Marchant sur le porche tranquille pas à pas,

Assis sur le mince rideau fait signe de demander du phen.

Dans la strophe d’ouverture (versets 1 à 16), il y a deux images importantes mises en évidence en gras, soulignant encore et encore, le rideau et l’ampoule. La concubine “assise sous les rideaux” mais regardant dehors pour attendre les nouvelles de son mari, mais ne la vit pas. La vie dans un « rideau » est une servitude, liée dans un espace étroit et stagnant. Vers de transition Dans le rideau, il semble y avoir une lumière, qu’elle renforce le silence, la solitude, seul, face à mon ombre, face à un ami inanimé La lumière semble être mieux que ne pas savoir et marcher jusqu’au bout l’autre lampe fleur avec l’ombre d’une personne plutôt aimante… Évidemment, la vie du conquérant a presque perdu toute vitalité, l’homme s’est « matérialisé » comme les braises d’une lampe allumée rouge fondues au bout de la mèche, les gens maintenant Maintenant c’est juste une “ombre” vide de personnes, à la fois symétrique et uniforme, et l’incarnation de la fleur mourante et de la vie de la lampe elle-même. Même les décors et la vie à l’extérieur sont teintés de deuil, d’impassibilité, d’incertitude chancelante, pas facile à appréhender avec les « poules qui chantent de rosée », les « ombres déglutissantes et tombantes »… D’ailleurs, la ligne Le temps psychologique se transforme aussi en une attente langoureuse, une période pleine d’humeurs solitaires mais pas de vie, pas d’événements, aucun signe d’activité humaine nulle part :

Sculpté aussi longtemps que les années,

Le chagrin est comme une mer lointaine.

Dans l’attente, le conquérant vit un court laps de temps aussi long que toute l’année, le chagrin déferla comme un grand océan. Les adverbes « long », « persistant » créent un ton triste, faisant écho jusqu’au soupir d’une jeune femme qui attend son mari. Au final, si la figure du conquérant réapparaît, c’est toujours l’ennui, l’abandon et la joie “Parfum brûlé”, “Miroir forcé”, “Fer forcé d’arracher” mais ne pouvait le cacher. Il y a une réalité insatisfaisante “l’âme”. hébété absorbé”, “larme re-chau chan” et “le cordon déchiré est cassé, la clé est bancale”…

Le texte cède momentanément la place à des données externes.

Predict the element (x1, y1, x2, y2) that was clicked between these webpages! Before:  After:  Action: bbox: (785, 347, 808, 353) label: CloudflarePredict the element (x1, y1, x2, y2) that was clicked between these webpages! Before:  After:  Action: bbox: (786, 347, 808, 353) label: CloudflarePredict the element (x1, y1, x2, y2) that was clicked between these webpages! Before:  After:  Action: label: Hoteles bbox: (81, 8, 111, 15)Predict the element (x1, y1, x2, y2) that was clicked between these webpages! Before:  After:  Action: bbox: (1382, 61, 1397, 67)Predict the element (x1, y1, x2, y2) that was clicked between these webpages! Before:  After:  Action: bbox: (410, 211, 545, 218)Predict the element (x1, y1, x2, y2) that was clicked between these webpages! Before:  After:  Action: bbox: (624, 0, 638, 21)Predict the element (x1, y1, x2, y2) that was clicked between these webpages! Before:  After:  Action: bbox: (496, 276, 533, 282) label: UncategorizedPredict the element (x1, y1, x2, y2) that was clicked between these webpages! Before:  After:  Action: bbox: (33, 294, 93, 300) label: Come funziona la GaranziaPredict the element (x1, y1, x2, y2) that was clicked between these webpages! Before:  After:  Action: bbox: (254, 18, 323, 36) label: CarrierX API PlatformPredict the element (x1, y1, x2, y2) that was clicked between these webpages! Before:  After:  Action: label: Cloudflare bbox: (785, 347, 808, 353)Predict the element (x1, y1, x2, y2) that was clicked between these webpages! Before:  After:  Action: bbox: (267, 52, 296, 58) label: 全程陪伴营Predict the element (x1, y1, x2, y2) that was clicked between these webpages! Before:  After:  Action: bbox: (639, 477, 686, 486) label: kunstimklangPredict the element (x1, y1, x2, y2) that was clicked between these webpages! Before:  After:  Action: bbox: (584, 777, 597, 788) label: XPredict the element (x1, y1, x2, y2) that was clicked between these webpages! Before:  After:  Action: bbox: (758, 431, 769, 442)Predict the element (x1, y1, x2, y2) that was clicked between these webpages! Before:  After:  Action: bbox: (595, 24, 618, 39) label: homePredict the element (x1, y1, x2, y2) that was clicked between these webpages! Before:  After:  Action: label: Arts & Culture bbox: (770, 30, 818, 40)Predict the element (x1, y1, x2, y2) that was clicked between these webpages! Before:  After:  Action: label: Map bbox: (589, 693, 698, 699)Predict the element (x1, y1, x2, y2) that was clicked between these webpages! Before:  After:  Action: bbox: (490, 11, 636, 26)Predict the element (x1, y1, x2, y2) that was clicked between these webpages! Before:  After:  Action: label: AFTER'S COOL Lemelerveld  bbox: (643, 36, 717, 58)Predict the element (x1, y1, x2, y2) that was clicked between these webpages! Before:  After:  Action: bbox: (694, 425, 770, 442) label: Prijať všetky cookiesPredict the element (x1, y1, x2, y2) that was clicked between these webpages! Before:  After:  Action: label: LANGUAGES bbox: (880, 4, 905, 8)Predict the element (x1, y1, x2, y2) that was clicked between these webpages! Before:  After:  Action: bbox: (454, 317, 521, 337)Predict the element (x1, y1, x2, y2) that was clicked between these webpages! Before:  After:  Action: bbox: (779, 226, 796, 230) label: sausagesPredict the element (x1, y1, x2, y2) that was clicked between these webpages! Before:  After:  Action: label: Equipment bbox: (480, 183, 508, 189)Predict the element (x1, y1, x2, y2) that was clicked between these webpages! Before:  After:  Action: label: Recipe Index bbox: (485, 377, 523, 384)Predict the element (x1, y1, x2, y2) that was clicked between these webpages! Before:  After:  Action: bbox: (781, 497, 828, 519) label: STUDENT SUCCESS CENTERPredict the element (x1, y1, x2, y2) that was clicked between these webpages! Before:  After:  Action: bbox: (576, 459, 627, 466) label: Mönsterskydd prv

La strophe suivante (versets 17 à 28) est le reflet de la conquête du cœur d’une femme lorsqu’elle se souvient de son mari. Cependant, si l’image du mari est présente comme un concept lointain, la nostalgie elle-même est comme une illusion. La rencontre est impossible à cause des nouvelles obscures, à cause de la distance dans l’espace, à propos du lieu trivial, symbole de la région “non Yen”, “le chemin du ciel”, “insondablement loin”. … Les mots “profondément “, ” douloureux “, ” impatient ” sont évocateurs et évocateurs dans le cœur des conquérants. La nuance de la nostalgie grandit et s’étend des pensées de regarder son mari dans un endroit lointain à la répression des émotions dans un chagrin et une amertume sans fin :

– Tu me manques profondément, le chemin vers le ciel

– A quel point sa mémoire est-elle douloureuse ?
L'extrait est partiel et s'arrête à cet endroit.